ENVIADO ESPECIALPalpita el odio. Cuatro meses después de la liberación, han cambiado las tornas. Hasta entonces, a los albanokosovares se les perseguía impunemente, se les asesinaba, torturaba o expulsaba. Desde entonces, son los serbokosovares los que sufren las iras de sus vecinos, quienes en su mayoría no distinguen entre verdugos y víctimas.En la capital quedan 50.000 de sus casi 200.000 habitantes. De ellos, entre 800 y 1.500 son serbios, según la Kfor (fuerza internacional para Kosovo). La cifra más alta corresponde a los fines de semana, en que los familiares del campo acuden a visitar a los capitalinos y, si pueden, a realizar algunas compras. Aunque el obispo ortodoxo Artiemjie rebaja ese número a sólo "unos 400". Es difícil concretar, no hay registro ni censo ni padrón.

La fuerza aliada, bajo mando británico en esta zona, dedica 250 soldados a su protección y vigilancia, aparte de los 320 agentes de la policía internacional -en tres turnos- establecida por la Unmik, el Gobierno provisional instalado por Naciones Unidas. Obsesivamente, porque "Pristina, por su influencia en todo Kosovo, debe convertirse en un modelo de convivencia". Los tienen localizados en una quincena de núcleos, que no sólo patrullan intermitentemente, siete días a la semana y 24 horas al día, sino que les dedica destacamentos de una decena de uniformados permanentemente instalados en pisos vecinos, para activar respuestas rápidas a cualquier agresión. Todo ello da cuenta de la prioridad política que supone su permanencia en la ciudad, básica para una futura reconciliación, que tardará años: España requirió más de una generación para suturar las heridas de la guerra civil.

Un dispositivo parecido, con 12 soldados en perpetua vigilia, se puso en marcha en el vecino pueblo de Mateconi, para proteger a ¡dos! ancianos serbios, rodeados por 3.500 albaneses.

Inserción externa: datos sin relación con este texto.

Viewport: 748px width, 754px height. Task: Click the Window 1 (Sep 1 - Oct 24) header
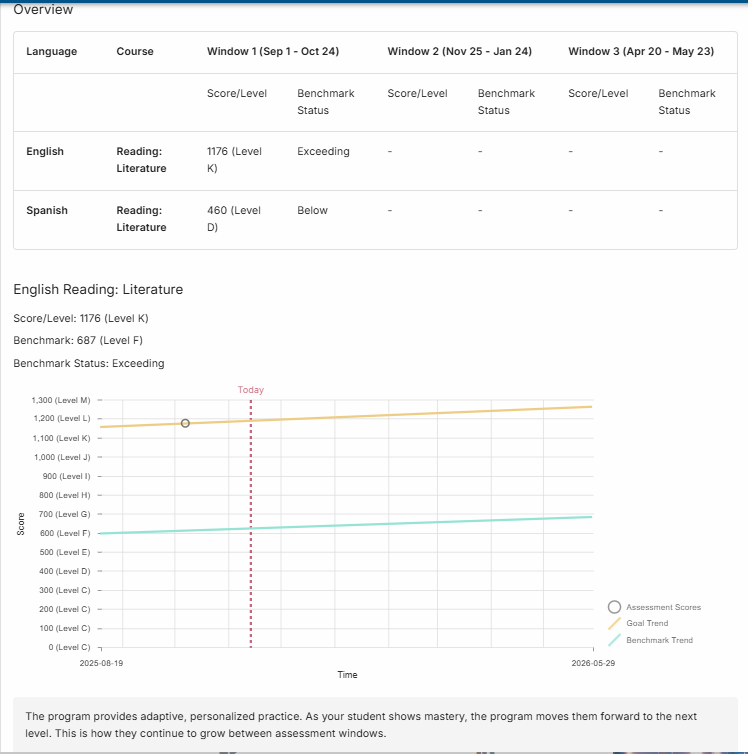[275, 51]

Pero ya ha dado paso a una fase más avanzada. "Tras semanas de protegerlos, optamos por identificar a los líderes naturales albanokosovares del pueblo y a los creadores de opinión, les convencimos de que si ellos mismos no garantizaban su seguridad, lo que era un deber moral porque no se trataba de criminales, la comunidad internacional acabaría impacientándose y cortaría las ayudas a Kosovo", explica el jefe de la fuerza, el coronel británico Nick Carter, quien extrajo esas y otras lecciones de las experiencias en Irlanda del Norte y Chipre. "En algunas cosas Pristina es el Belfast de los Balcanes", compara.

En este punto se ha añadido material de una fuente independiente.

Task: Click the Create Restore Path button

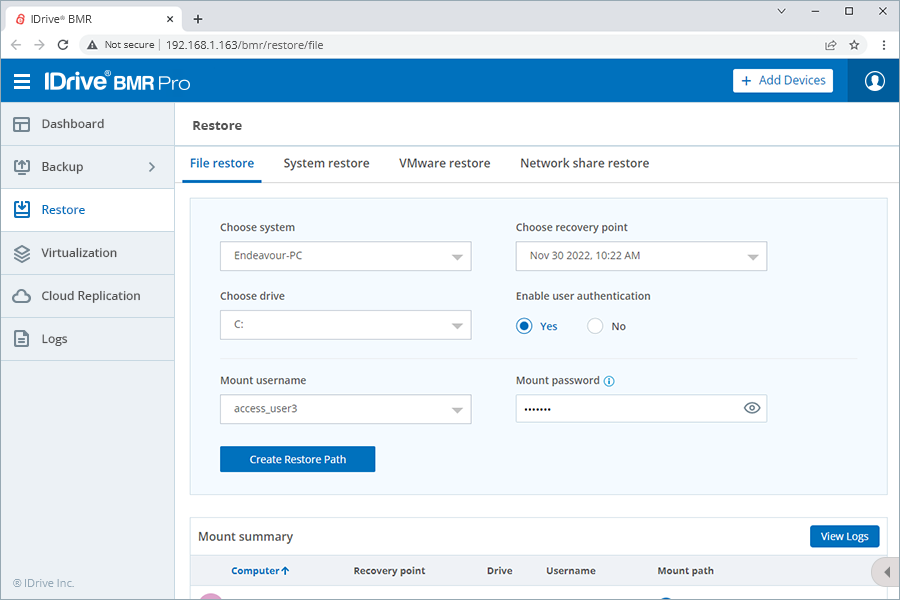Action: click(x=297, y=459)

Frente a la iglesia ortodoxa del barrio norte, permanentemente custodiada porque en caso contrario sería una ruina, siete chaquetas verdes británicos ocupan una coqueta casa de planta baja cedida por un vecino. Protegen la misa de los domingos, a la que acuden algunas decenas de fieles serbokosovares. Patrullan las calles. Usan su prestigio de "salvadores" para inducir a los albaneses a evitar intimidaciones contra las siete familias serbias que aún restan en el barrio.

Las siete familias están aisladas. Los niños no acuden a los colegios, recién reabiertos, reciben alguna clase en domicilios particulares, como hicieron al por mayor los albaneses desde que Slobodan Milosevic suprimió la escuela en su lengua, hace diez años. Es que no se atreven. Los adultos ni siquiera osan hablar con extranjeros o salir a la compra, viven de la ayuda humanitaria proporcionada por ACNUR. Los pocos recados urgentes -el tiempo se les heló entre los dedos- se los hacen los soldados.

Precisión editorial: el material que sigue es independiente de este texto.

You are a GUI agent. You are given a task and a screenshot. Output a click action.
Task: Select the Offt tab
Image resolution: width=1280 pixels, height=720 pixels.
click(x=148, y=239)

Muy cerca de la vivienda de éstos está la del sastre Sani Kamberi, su mujer Zora (de 38 años) y sus hijos Ferdi (de 15), Mentor (de 14) y Sona (9), la niña de la casa. En el cancel, como tantas otras familias albanas, han pintado a brochazos el nombre y apellido de Sani, no sea que alguien se equivoque, les confunda con serbios y les juegue una mala pasada. El letrero es el certificado indirecto pero más palpable del acoso a la minoría.

Lo practican las víctimas de ayer, aunque sin el apoyo de un Estado ni la masividad de la presión, y enarbolando la quizá comprensible pero desgraciada coartada de su sufrimiento anterior.